Recently emerging evidence points to the existence of an oocyte granulosa cell regulatory loop by which complementary signalling and metabolic pathways drive the development and function of both the oocytes and follicular somatic compartments [25, 26]. Growth differentiation factor 9 (GDF9) and bone morphogenetic protein 15 (BMP15) are two well-characterized oocyte-derived growth factors that play crucial roles in follicle growth and ovulation in all mammalian species including humans [25–29]. Spontaneous mutations or genetic targeting of either Gdf9 or Bmp15 in mammals affect fertility in females [30]. Disruption of signalling in the ovarian granulosa cells leads to their premature luteinization [31].
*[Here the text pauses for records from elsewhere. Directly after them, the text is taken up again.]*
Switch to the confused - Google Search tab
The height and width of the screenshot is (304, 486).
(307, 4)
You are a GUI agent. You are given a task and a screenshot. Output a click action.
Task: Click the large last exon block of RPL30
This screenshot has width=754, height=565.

The impact of premature serum progesterone elevation at the end of the follicular phase under controlled ovarian stimulation (COS) cycle for in vitro fertilization (IVF) is still debated. While several studies reported lower pregnancy rates in patients with high progesterone concentration on the day of human chorionic gonadotropin (hCG) administration [6, 11, 12, 29–32], one found a favourable effect on pregnancy outcome [33], and others failed to demonstrate any association [3, 4, 7].

No significant difference in pregnancy rate was observed by Hofman et al. [33] in patients undergoing IVF/embryo transfer with high or low progesterone concentrations on the day of HCG administration and in patients who received oocytes donated from women with high or low progesterone concentrations. On the contrary, other authors reported that pregnancy rate has been inversely related to serum progesterone levels on the day of HCG administration [3, 4, 6, 11]. The involved endocrinologic mechanism of such an observation, however, is unclear.
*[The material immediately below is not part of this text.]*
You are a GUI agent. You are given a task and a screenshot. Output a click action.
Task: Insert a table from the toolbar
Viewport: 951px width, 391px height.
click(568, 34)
Adverse effects of elevated P levels on oocyte maturation, fertilization or early cleavage have been described [6, 11]. On the other hand, no negative impact of progesterone rise on oocyte/embryo quality could be found in several studies [2, 6, 34, 35]. Systematic review and meta-analysis conducted by Venetis C et al. showed that E2 levels (pg/mL) on the day of hCG administration were significantly higher in the group of patients that exhibited progesterone elevation on the day of hCG. No significant difference in the number of COCs retrieved was detected between the patients with and those without progesterone elevation on the day of hCG administration [2]. These findings suggest that P elevation may influence the endometrium, adversely affecting implantation and subsequent embryo development. Elevated progesterone levels might induce premature endometrial maturation and, as a consequence, earlier opening of the implantation window that leads to asynchronization of the crosstalk between embryo and endometrium. Accelerated endometrial maturation following COS has been clearly demonstrated by histological dating on the day of oocyte retrieval [8], but this is not the case during the implantation window [9]. When the endometrial receptivity was studied, findings pointed to an abnormally accelerated endometrial maturation but only during the pre-receptive secretory phase and not during the implantation window. Consequently, transfer of a day-3 embryo in such too precociously mature endometrium would not allow the proper establishment of the embryo-endometrium crosstalk; this might explain why the pregnancy outcome was impaired when embryo transfer was performed on day 3 (hCG + 5) in patients with high serum [P] on the day of hCG administration [36]. On the other hand, when embryo transfer was performed on day 5 (hCG + 7), no detrimental effect on the pregnancy outcome was observed. The deleterious effect of premature progesterone rise is probably not due to an impact on endometrial receptivity or ovarian parameters but rather to a desynchronized dialogue between embryo and endometrium. [37].